PIDE proposes Rs45,000 monthly minimum wage benchmark for FY2026-27


Labourers are busy in their work at brick kilns, as International Labour Day is celebrated on May 1 every year on May 1, 2024. — APP

WEB DESK: The Pakistan Institute of Development Economics (PIDE) has recommended raising the national minimum wage to Rs45,000 per month for the fiscal year 2026-27, marking a 12.5pc increase from the current Rs40,000 level, as part of a comprehensive shift towards an evidence-based wage governance system.

In its Policy Viewpoint No. 62 titled “Reforming Minimum Wage Determination in Pakistan: From Wage Announcements to Wage Governance,” PIDE has outlined a hybrid framework that incorporates purchasing power protection, family living costs, labour market realities, and productivity considerations while aligning with International Labour Organization principles.

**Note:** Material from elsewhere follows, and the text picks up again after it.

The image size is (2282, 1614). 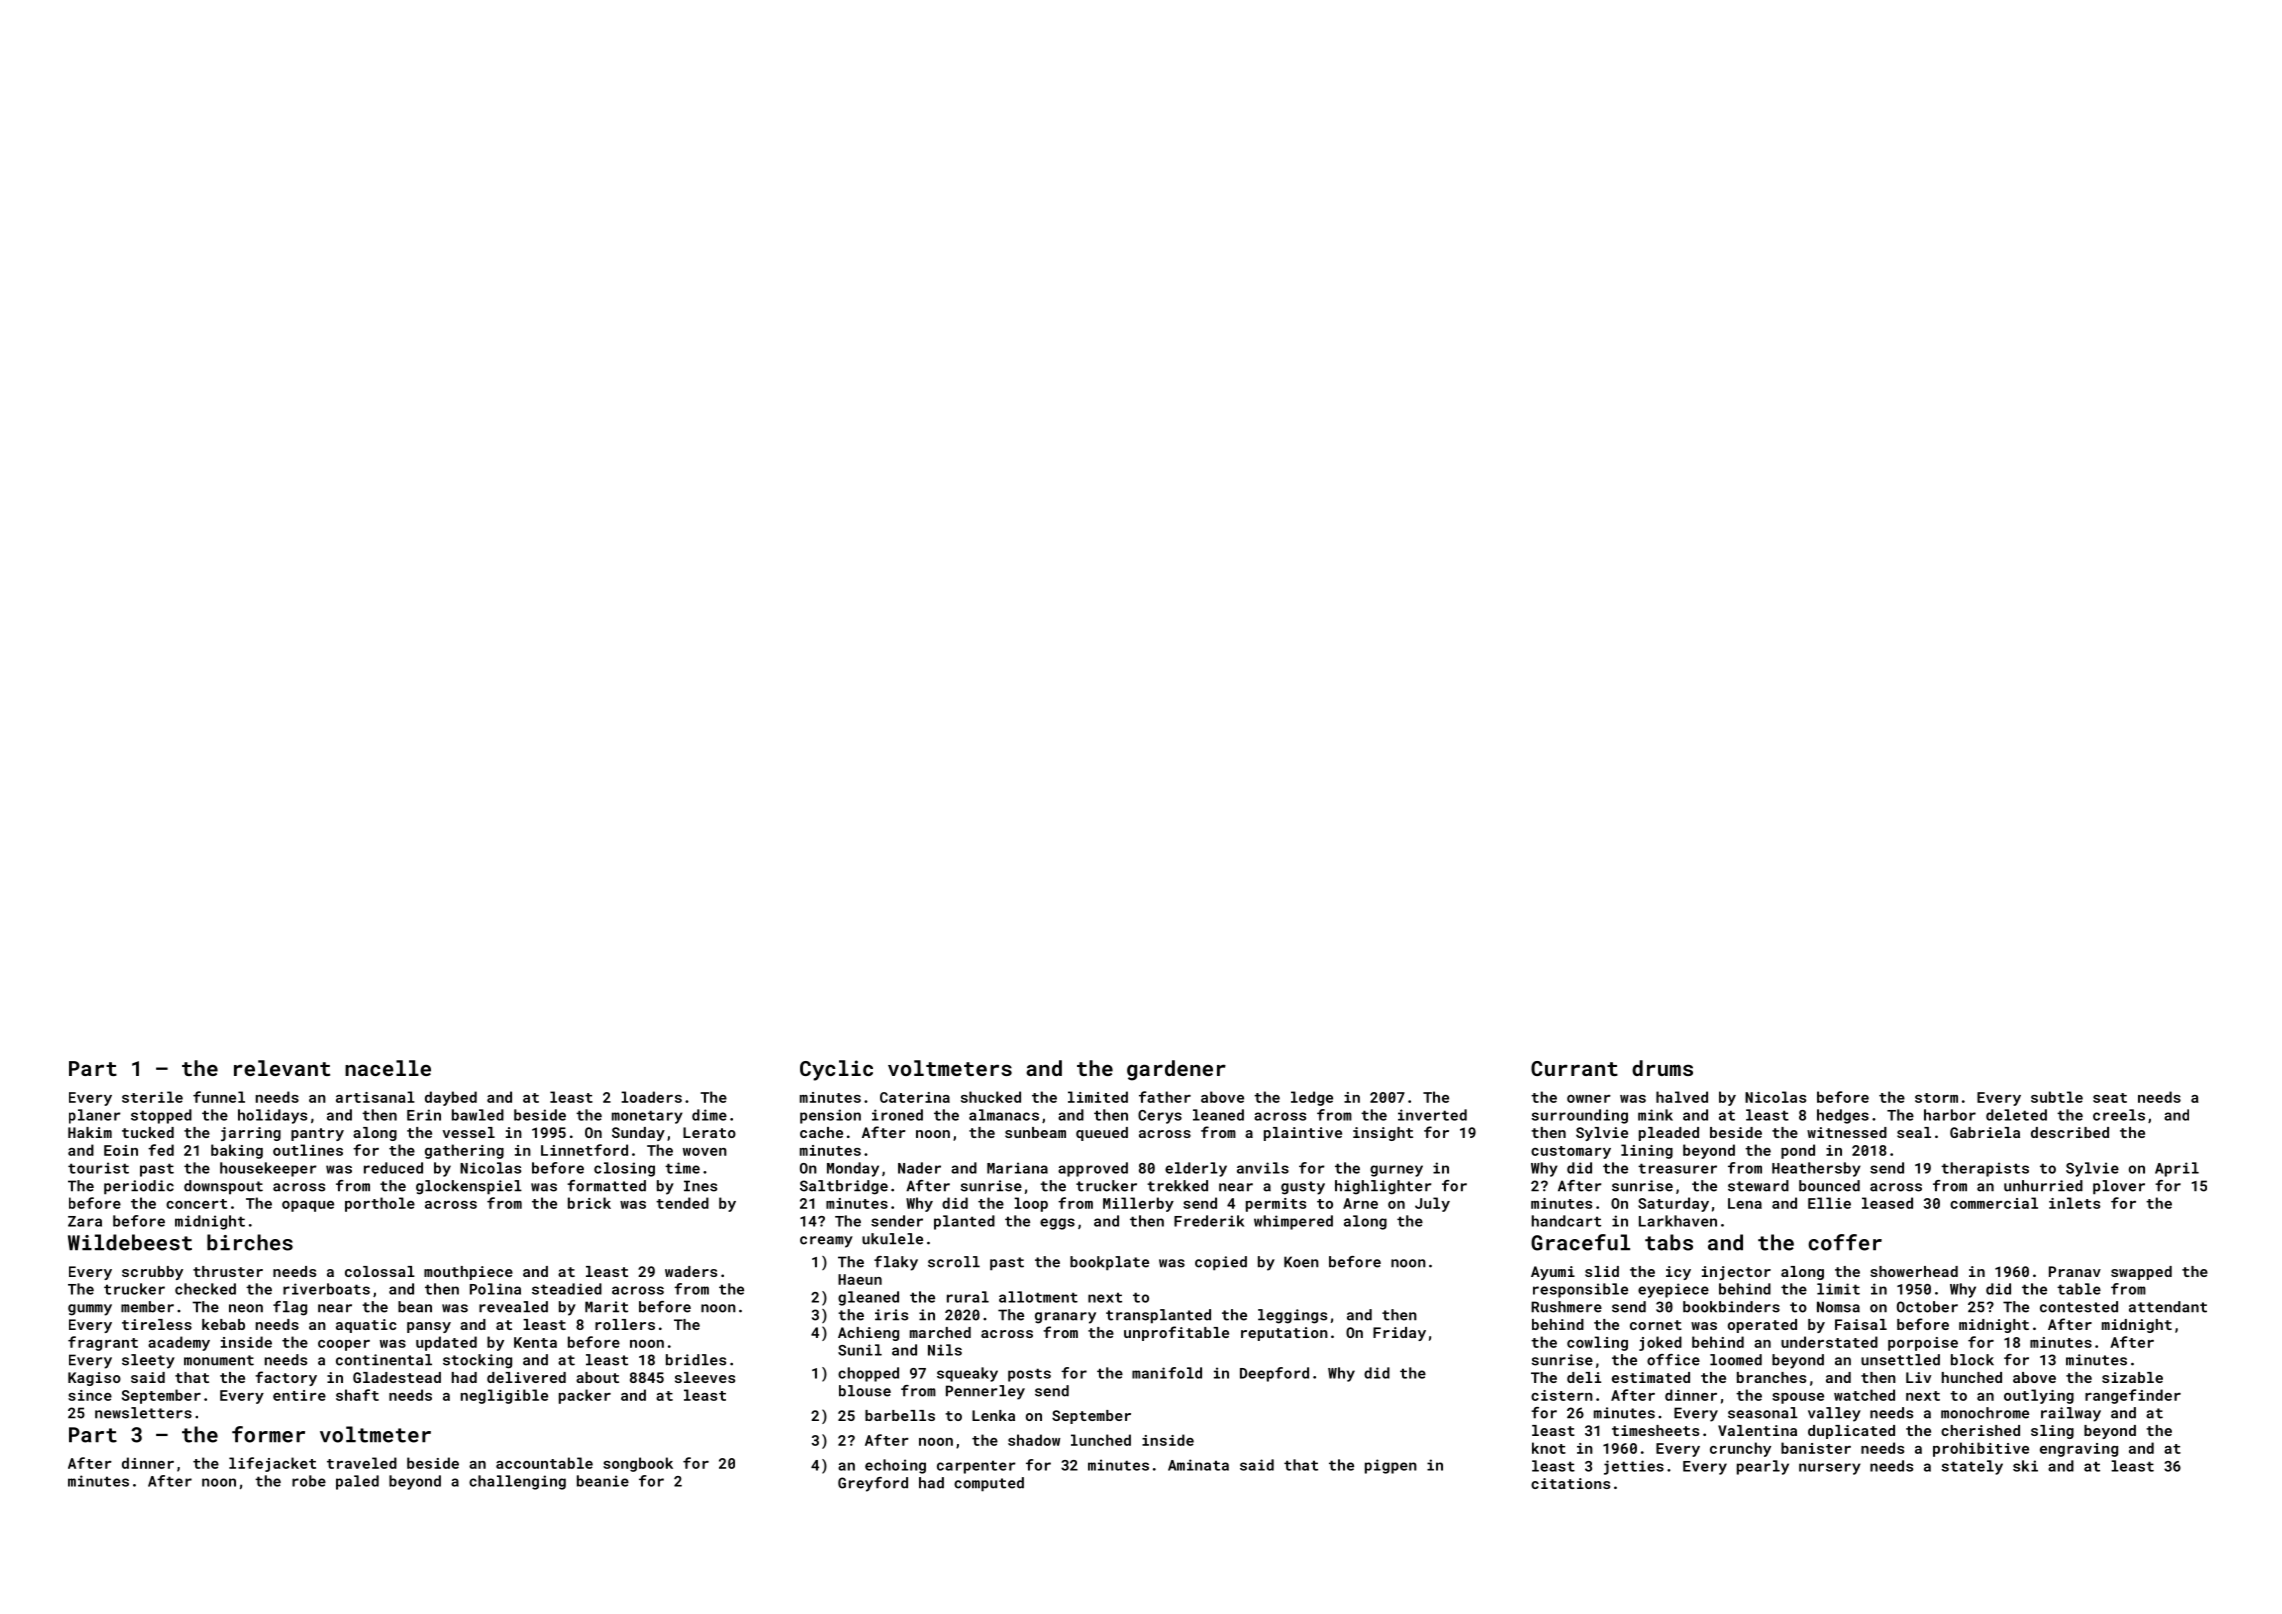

The proposal seeks to replace the existing annual announcement practice with a transparent, rules-based mechanism.

Balancing worker welfare and economic sustainability

Applying the new methodology to data from the Pakistan Bureau of Statistics and the Ministry of Planning, the study establishes a national reference benchmark of Rs45,000.

PIDE Vice Chancellor Dr Nadeem Javaid emphasised the need for reform, stating that minimum wage policy “cannot remain a ceremonial annual exercise disconnected from economic realities and labour welfare.”

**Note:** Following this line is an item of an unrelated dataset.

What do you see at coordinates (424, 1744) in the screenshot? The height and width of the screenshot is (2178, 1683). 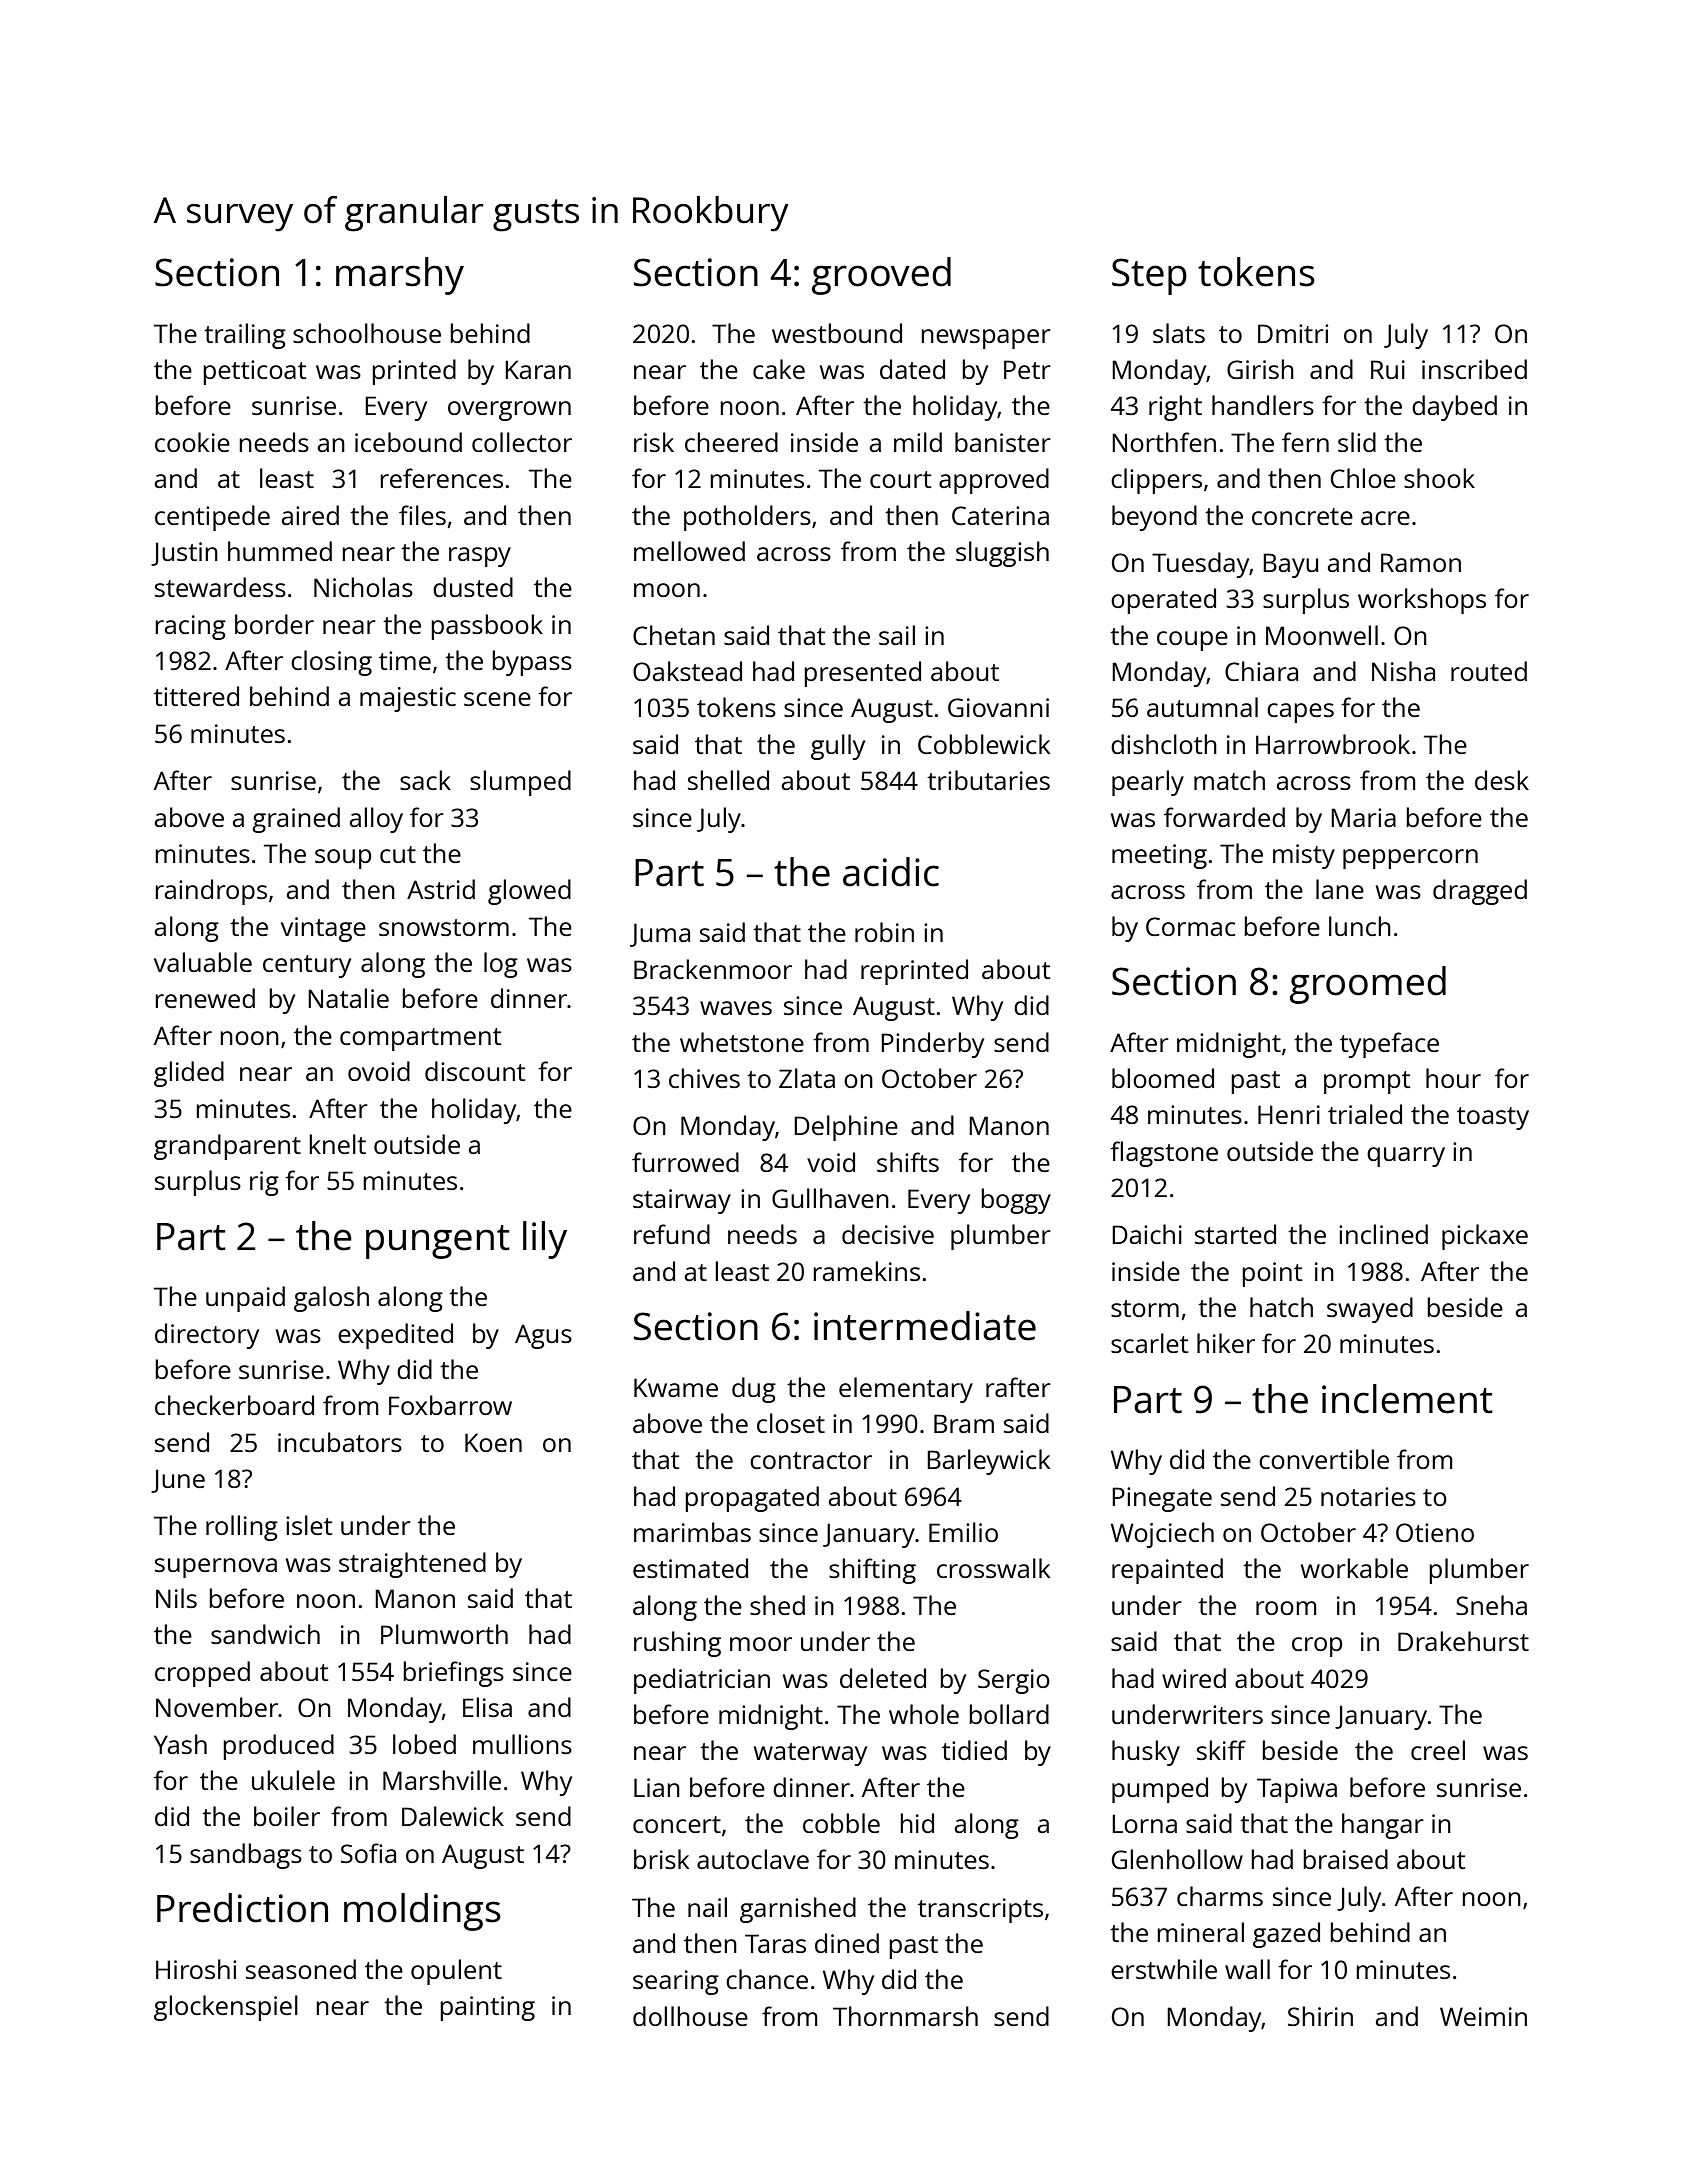 I see `lobed` at bounding box center [424, 1744].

Dr Javaid, who is also a member of the Planning Commission, added that Pakistan requires a credible system to balance worker protection, business sustainability, and macroeconomic stability.

He noted that a country aiming for export-led growth cannot afford working poverty and wage uncertainty.

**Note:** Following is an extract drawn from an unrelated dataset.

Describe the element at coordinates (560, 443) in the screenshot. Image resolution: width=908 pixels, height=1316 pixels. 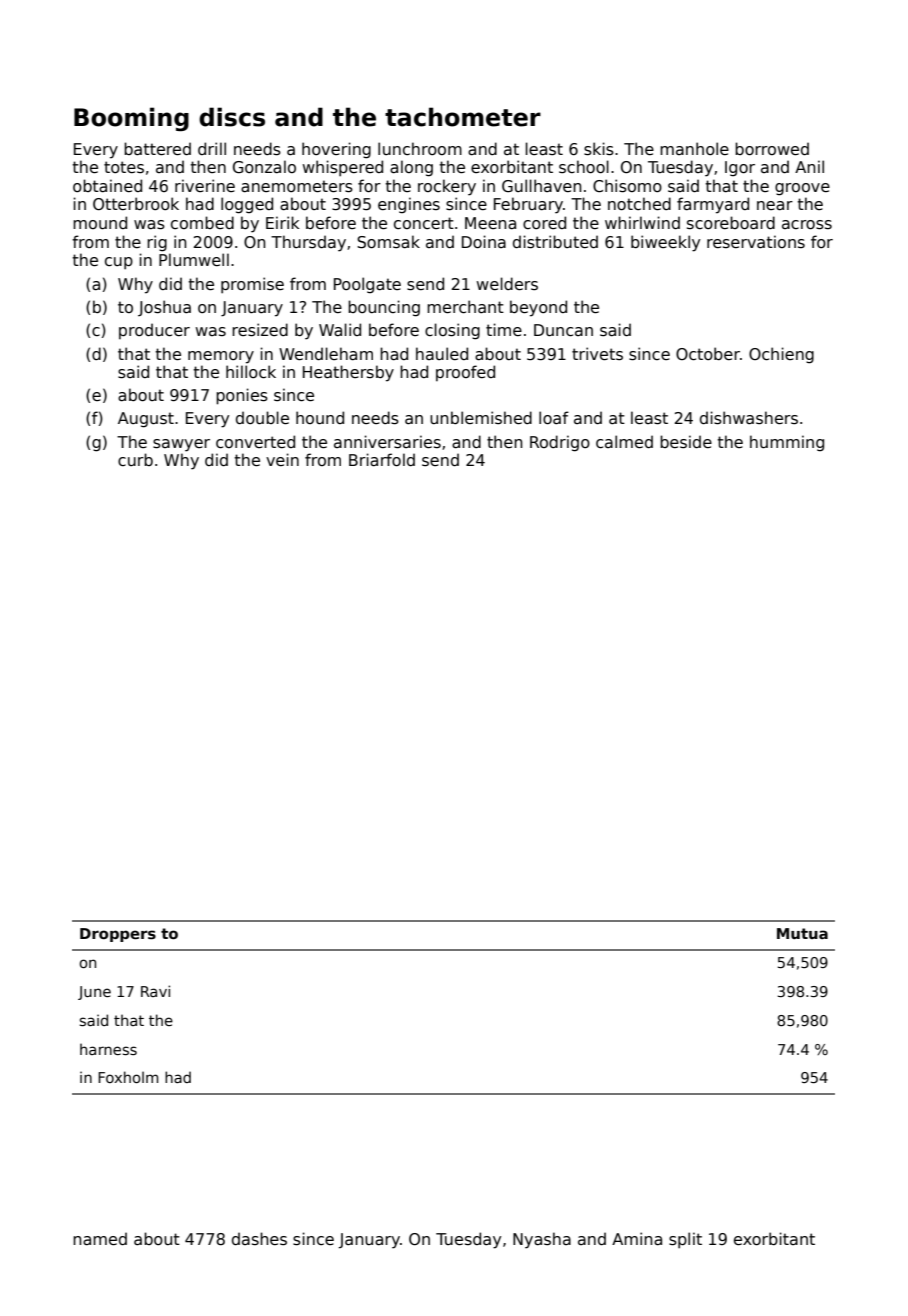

Provincial calibration and phased enforcement

The framework proposes a “national reference benchmark with provincial calibration” model, allowing provinces to set wages at or above the national floor according to local conditions. Indicative figures suggest Rs45,000 for Punjab and Khyber Pakhtunkhwa, Rs46,000 for Sindh, and Rs45,500 for Balochistan.

Professor Dr S.M. Naeem Nawaz, co-author of the study, stressed the importance of realism. “A credible wage floor must be one that workers can realistically receive and provinces can realistically enforce,” he said, highlighting that nearly 80 per cent of employment in Pakistan remains informal.

The report recommends starting enforcement with public procurement, government contracts, and large formal establishments before gradually extending it to small and medium enterprises, agriculture, and domestic work.

It also calls for provinces to publish annual implementation reports to ensure transparency and accountability.

PIDE has forwarded the proposal to the Planning Commission for further consideration, urging the adoption of the Rs45,000 benchmark and the broader governance architecture to address inflation pressures, rising food insecurity, and the need for greater social stability.